Maryland Terrapins Football Under Jim Tatum (1947–1955) - Tatum Before Maryland

Tatum Before Maryland

Jim Tatum was born in McColl, South Carolina on July 22, 1913. He played football as a left tackle like four of his older brothers. Tatum attended the University of North Carolina where he played for Carl Snavely's Tar Heels and earned All-American honors during his senior year in 1934. The following season, he became Snavely's assistant coach and followed him to Cornell in 1936. Tatum returned to North Carolina in 1940 as an assistant coach under Bear Wolf. In 1942, Tatum was promoted into the head coaching job himself and compiled a 5–2–2 record. The next year, during the Second World War, he enlisted in the United States Navy and served as an assistant coach for the Iowa Pre-Flight School football team under Don Faurot, the inventor of the split-T. Future Oklahoma coach Bud Wilkinson worked as an assistant coach alongside Tatum.

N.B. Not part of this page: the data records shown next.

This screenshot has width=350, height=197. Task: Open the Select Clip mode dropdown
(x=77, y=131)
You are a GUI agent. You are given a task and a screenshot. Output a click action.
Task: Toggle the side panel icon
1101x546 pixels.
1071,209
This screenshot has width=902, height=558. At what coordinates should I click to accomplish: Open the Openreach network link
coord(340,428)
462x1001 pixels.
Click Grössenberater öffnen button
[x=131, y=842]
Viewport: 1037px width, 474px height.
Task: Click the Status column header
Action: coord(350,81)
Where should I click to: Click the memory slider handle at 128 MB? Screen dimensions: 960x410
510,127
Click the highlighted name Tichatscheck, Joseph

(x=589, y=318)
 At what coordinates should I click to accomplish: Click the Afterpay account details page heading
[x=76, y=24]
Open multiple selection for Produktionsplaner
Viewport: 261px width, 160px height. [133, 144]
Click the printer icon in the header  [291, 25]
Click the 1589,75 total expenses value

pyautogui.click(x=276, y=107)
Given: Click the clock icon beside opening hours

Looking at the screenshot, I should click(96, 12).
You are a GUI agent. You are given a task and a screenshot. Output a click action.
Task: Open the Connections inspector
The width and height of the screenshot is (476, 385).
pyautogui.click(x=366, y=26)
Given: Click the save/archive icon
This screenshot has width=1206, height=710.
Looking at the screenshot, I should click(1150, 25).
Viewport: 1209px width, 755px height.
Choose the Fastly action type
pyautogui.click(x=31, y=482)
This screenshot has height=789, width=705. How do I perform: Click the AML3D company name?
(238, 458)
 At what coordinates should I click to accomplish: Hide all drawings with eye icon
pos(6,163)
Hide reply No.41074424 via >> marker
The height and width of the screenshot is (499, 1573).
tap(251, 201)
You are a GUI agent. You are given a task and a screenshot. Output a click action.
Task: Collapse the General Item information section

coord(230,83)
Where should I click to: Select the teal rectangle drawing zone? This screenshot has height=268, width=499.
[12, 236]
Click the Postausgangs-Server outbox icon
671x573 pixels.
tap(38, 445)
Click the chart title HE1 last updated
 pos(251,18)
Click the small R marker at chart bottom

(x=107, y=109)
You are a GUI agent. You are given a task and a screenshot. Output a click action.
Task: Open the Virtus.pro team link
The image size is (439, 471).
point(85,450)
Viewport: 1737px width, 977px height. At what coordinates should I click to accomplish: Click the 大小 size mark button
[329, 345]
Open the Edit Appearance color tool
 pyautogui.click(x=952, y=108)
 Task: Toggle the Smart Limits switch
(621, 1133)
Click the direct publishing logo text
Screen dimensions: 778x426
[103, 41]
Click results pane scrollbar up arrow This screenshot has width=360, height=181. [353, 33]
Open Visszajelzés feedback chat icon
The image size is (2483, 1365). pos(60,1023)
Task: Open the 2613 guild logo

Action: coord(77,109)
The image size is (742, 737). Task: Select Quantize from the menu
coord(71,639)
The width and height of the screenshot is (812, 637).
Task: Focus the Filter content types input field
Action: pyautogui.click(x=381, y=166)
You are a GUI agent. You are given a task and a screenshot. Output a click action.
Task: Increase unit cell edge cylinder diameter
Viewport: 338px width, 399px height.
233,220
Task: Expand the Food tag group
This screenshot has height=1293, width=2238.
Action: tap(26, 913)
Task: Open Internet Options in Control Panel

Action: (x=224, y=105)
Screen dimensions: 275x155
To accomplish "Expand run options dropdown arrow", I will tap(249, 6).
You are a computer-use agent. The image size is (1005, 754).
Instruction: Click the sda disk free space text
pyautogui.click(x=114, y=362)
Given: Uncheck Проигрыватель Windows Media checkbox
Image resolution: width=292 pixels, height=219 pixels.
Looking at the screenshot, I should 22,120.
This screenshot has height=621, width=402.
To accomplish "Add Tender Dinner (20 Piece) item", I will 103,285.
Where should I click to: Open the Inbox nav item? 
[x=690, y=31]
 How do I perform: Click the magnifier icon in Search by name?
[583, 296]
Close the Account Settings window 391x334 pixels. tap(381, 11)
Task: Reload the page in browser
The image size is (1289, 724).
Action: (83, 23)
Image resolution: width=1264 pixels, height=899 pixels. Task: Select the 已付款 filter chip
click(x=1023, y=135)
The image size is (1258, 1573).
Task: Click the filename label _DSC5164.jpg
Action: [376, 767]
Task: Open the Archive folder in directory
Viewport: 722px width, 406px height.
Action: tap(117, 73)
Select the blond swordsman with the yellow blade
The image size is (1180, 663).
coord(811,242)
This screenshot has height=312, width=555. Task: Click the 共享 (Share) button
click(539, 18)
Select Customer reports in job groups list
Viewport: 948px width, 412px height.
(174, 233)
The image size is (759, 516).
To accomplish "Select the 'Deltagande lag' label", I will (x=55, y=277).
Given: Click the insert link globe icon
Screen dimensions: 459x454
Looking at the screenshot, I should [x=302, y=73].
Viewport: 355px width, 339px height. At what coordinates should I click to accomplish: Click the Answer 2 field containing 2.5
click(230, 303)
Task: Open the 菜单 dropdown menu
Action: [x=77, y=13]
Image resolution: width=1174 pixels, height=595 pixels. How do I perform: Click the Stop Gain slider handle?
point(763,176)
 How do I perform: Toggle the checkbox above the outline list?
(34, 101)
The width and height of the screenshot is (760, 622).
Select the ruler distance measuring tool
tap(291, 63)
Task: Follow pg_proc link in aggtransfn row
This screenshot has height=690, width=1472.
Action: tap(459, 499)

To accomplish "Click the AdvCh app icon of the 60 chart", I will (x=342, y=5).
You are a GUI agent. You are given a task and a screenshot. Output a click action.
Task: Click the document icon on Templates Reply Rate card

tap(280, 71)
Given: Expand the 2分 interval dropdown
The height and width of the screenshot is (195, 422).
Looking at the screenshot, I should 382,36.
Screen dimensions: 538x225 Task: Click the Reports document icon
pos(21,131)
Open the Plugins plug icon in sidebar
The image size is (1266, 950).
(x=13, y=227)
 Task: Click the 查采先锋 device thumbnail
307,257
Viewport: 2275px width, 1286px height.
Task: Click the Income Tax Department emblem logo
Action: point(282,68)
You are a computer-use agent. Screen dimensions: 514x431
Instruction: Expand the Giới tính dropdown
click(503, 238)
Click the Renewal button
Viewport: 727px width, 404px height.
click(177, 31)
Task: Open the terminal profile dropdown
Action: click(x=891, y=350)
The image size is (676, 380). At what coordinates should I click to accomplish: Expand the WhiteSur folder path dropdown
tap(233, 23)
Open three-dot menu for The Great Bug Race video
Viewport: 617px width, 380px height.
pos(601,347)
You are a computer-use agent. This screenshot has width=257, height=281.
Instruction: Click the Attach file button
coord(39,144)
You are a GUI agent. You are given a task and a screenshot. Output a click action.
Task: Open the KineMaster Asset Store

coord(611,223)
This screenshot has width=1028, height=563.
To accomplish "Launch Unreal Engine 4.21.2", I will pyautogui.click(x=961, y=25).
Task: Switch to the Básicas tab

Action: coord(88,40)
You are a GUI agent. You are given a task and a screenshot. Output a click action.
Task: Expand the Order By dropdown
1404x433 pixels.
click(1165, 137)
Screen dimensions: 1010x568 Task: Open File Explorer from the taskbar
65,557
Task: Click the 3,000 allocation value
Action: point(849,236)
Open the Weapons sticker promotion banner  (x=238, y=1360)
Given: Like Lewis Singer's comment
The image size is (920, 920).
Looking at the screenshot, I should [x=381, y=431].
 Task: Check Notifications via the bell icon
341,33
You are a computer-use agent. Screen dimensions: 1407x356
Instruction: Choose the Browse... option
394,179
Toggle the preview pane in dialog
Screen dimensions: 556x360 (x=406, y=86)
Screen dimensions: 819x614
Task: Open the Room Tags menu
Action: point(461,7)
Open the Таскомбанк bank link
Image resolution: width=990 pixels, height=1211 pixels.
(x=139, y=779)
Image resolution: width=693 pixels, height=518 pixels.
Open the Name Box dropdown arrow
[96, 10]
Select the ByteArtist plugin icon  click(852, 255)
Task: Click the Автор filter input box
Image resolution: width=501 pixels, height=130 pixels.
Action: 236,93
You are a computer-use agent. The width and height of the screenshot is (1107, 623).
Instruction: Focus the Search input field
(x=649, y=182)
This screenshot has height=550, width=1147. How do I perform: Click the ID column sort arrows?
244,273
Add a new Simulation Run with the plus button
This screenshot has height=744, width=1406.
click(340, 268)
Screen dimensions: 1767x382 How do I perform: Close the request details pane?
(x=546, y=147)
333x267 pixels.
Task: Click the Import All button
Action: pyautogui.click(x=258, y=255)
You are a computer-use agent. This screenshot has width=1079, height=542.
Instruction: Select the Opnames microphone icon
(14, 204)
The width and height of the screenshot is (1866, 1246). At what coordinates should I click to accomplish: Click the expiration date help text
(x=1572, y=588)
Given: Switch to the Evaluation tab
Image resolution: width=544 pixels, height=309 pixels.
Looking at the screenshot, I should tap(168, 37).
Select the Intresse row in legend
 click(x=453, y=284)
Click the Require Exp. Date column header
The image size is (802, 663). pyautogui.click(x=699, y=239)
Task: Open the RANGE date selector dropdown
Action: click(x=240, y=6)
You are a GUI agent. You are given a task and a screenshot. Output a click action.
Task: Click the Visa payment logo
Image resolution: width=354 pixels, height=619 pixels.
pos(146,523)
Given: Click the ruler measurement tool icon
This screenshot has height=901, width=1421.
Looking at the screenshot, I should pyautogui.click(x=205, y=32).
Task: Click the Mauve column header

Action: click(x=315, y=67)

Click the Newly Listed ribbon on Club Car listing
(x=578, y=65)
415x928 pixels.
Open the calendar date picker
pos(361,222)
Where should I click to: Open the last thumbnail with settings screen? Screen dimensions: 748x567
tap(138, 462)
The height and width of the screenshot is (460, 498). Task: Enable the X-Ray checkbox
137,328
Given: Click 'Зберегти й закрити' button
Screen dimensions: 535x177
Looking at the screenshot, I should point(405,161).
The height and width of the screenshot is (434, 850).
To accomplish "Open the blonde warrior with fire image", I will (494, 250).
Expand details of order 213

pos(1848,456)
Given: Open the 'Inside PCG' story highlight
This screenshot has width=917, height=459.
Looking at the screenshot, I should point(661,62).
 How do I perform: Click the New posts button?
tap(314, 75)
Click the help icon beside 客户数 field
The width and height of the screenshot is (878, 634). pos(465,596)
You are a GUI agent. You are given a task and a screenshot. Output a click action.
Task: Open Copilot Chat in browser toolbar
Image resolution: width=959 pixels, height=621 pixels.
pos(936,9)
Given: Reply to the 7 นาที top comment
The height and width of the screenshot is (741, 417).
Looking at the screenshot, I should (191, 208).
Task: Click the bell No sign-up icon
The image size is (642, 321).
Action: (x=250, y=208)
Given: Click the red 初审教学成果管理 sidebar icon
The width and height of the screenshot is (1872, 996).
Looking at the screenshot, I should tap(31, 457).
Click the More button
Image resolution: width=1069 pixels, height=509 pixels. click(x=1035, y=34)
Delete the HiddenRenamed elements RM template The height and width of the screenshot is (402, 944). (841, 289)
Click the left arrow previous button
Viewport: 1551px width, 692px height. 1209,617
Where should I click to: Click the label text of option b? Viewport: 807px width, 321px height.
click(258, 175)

In 1946, with the recommendation of Oklahoma athletic director Jap Haskell, Tatum was hired as the Sooners' head coach and brought Wilkinson as an assistant. Tatum replaced Dewey Luster, who resigned due to ill health. Luster had struggled in the position as the Second World War put a continuous and heavy drain on athletes at the University of Oklahoma. The final game before Luster's resignation was a 0–47 loss at the hands of Oklahoma A&M, which rounded out Oklahoma's 1945 season with a 5–5 record.

In Tatum's one season at Oklahoma, he led the Sooners to an 8–3 finish and a share of the Big Six Conference championship. Tatum and his staff also recruited nine players who became All-Americans: Plato Andros, Buddy Burris, Jack Mitchell, Jim Owens, John Rapacz, Darrell Royal, George Thomas, Wade Walker, and Stan West.

In addition to his team's success on the gridiron, Tatum caused controversy. Buddy Burris, the first three-time All-American at Oklahoma, said, "Jim Tatum was a con-man, a dictator, a tyrant, and one hell of a football coach." Tatum greatly surpassed his allocated budget and linked players with sponsors who sometimes paid or bought clothes for their sponsored players. After a 34–13 Gator Bowl victory over N.C. State, University of Oklahoma president George Cross discovered that Tatum had paid the fifty Sooners players $120 each ($1,413, adjusted for inflation). Cross had explicitly warned Tatum not to do so, as it was a violation of conference rules. With further investigation, it was discovered that $60,000 ($706,382 in inflation-adjusted terms) was unaccounted for in the athletic department budget, which resulted in the relief of athletic director Jap Haskell.

Meanwhile, Tatum resigned to take the head coaching job at Maryland with a $12,000 salary, one-third more than he made at Oklahoma, ($123,380, adjusted for inflation). Oklahoma filled the open coaching job with Tatum's former assistant, Bud Wilkinson.